With the loss of its valuable client, the United States instituted the “Carter Doctrine,” whereby any threat from a “foreign power” to Western access to the region’s energy would invite immediate and direct military intervention by the US.

The high point of American deployment to the Persian Gulf came with the Iraqi invasion of Kuwait in 1990, which saw close to a million US and other allied personnel stationed in Saudi Arabia and neighbouring states, causing significant social disquiet.

The first decade of the 21st century saw a renewed expansion of America’s military footprint with its invasion and occupation of Iraq, ruled until 2003 by Saddam Hussein. Washington’s attempts to fashion a pro-American client regime foundered on both armed Iraqi opposition and Iran’s much deeper bonds with the Shi’a population who became politically dominant for the first time in the country’s history.

The long, drawn-out US withdrawal from Iraq, ending in 2011, was largely coloured by its concerns over increasing Iranian assertiveness.
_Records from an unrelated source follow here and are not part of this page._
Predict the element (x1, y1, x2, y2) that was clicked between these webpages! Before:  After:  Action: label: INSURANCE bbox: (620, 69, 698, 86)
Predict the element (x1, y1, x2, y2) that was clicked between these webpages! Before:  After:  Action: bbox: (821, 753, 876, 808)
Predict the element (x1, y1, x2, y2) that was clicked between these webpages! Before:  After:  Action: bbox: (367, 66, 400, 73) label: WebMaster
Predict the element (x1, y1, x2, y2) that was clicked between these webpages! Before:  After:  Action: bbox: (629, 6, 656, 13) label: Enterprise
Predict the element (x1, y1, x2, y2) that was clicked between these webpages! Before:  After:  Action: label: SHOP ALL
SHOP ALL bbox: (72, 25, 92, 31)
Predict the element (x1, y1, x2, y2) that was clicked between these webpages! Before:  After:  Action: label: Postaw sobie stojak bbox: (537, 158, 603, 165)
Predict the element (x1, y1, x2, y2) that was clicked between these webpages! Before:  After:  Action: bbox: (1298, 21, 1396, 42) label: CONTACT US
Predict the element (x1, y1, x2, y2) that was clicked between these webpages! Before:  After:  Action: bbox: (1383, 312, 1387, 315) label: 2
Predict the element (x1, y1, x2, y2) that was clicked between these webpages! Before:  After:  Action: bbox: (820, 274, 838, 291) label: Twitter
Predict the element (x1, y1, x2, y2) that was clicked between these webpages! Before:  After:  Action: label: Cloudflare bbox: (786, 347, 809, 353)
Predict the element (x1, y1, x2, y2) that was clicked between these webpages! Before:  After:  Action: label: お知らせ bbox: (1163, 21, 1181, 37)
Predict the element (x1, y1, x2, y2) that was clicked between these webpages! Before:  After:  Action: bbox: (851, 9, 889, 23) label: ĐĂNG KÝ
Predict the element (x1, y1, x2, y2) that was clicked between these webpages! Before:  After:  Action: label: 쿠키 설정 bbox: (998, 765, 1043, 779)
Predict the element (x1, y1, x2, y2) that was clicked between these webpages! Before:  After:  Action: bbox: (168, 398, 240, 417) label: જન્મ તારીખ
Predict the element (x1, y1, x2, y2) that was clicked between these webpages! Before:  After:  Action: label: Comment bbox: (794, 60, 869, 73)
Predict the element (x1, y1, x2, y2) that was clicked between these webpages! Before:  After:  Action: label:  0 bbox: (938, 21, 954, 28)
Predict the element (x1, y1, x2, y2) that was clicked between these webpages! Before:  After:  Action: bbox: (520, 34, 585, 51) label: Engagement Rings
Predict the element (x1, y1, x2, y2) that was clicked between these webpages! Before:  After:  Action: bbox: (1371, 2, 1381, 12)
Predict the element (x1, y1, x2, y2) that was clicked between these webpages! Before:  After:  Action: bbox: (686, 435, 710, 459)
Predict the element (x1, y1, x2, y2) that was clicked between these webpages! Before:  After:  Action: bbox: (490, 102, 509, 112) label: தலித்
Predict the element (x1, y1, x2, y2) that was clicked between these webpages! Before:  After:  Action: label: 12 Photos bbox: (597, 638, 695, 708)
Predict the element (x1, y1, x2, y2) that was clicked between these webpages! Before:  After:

Despite its occupation of the country, Iraq has since seen administrations more economically and politically inclined towards Tehran than Washington, creating a contiguous arc of influence in the region extending to Syria and Lebanon, often described as the “Shi’a Crescent.”

The 2011 uprising in Bahrain further fuelled Western fears that Tehran and its allies in Baghdad would push for the political empowerment of the Gulf’s Shi’a populations and see US and other Western forces expelled altogether from the region.

While the United States is not dependent on the Persian Gulf for its energy needs, a sudden reorientation of the Gulf states’ investment towards Iran would not only immensely empower it, but see the loss of a vital source of stability for the global financial system, in which various Gulf states have massive and longstanding investments.

However realistic it may be at the moment, the Hormuz Peace Initiative represents the ideal end goal of a long game the Iranians have been playing for many decades.